Le caractère volontaire de la vaccination n’a cessé d’être martelé ces derniers mois: «Nous n’avons pas suffisamment souligné que la vaccination était aussi une question de responsabilité sociale et de solidarité, indique Suzanne Suggs. De nombreux messages officiels au sujet du vaccin sonnaient plutôt comme l’annonce de la disponibilité d’un produit.»

Pour Urte Scholz, la campagne locale de vaccination a aussi cruellement manqué de personnalités modèles et médiatrices. Il aurait pu s’agir de footballeuses ou de footballeurs de l’équipe nationale (une tentative qui a lamentablement échoué), mais également du président ou de la présidente de l’association culturelle locale, du curé du village, ou de la personne qui entraîne l’équipe d’unihockey de la commune.

La professeure en psychologie sociale et de la santé est convaincue que ces personnalités auraient pu jouer un rôle majeur auprès des gens qui ne s’informent pas forcément de l’évolution de la pandémie en lisant la presse ou en regardant le téléjournal. «À l’époque, Elvis a presque restauré à lui seul la réputation du vaccin contre la poliomyélite en se faisant piquer sous l’œil des caméras de télévision»

Se rapprocher des personnes indécises

Les deux scientifiques pensent que la nouvelle offensive vaccinale de la Confédération va faire bouger les choses. Avec des centres de vaccination mobiles et des consultations en tête-à-tête ou par téléphone, les derniers obstacles qui freinent les personnes indécises devraient être progressivement levés.

D’après Urte Scholz, la disponibilité depuis quelques semaines du vaccin Johnson&Johnson pourrait conduire à une hausse des rendez-vous. «Le manque de confiance dans les vaccins à ARN messager, les seuls utilisés jusqu’ici en Suisse, est la principale source de réticence chez de nombreuses personnes», indique-t-elle. Le sérum de Johnson&Johnson repose sur une base différente et ne nécessite qu’une seule dose.

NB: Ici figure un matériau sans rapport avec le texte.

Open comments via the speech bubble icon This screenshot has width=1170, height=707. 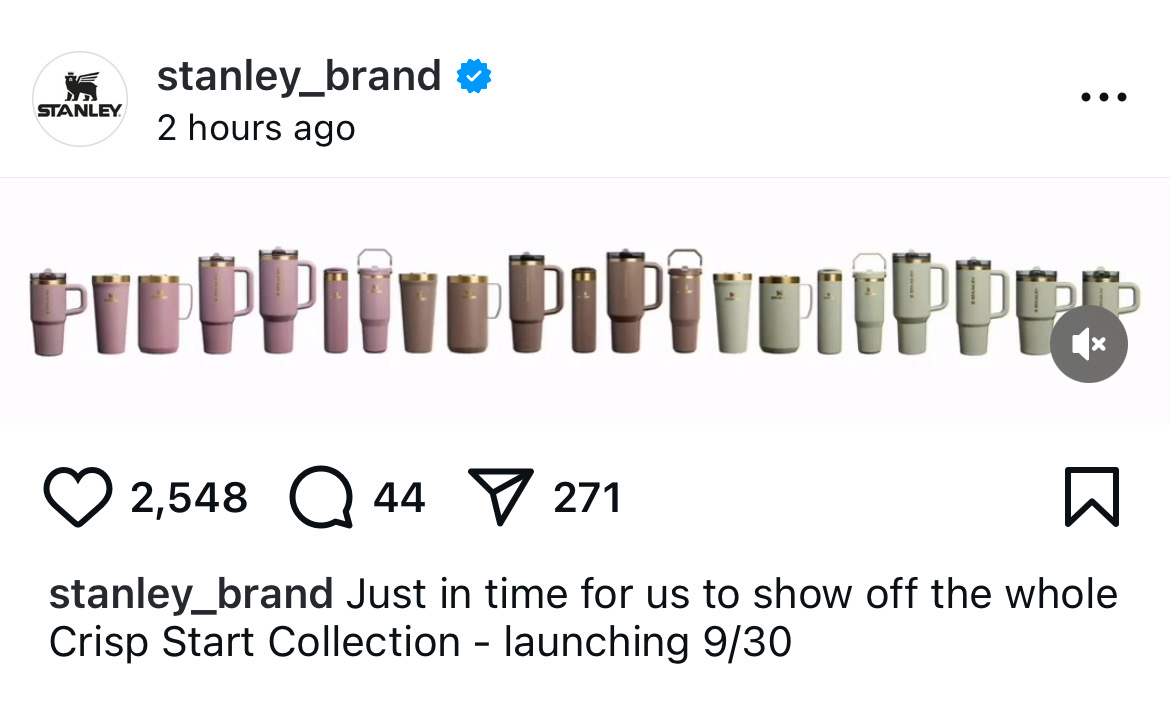(x=321, y=497)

Finalement, Urte Scholz estime que le certificat Covid obligatoire ainsi que la fin de la gratuité des tests pourraient avoir un effet sur la campagne de vaccination: «Il est vrai que des incitations positives seraient socialement plus acceptables, mais les dernières mesures mises en place encourageront néanmoins davantage de personnes à se faire vacciner.»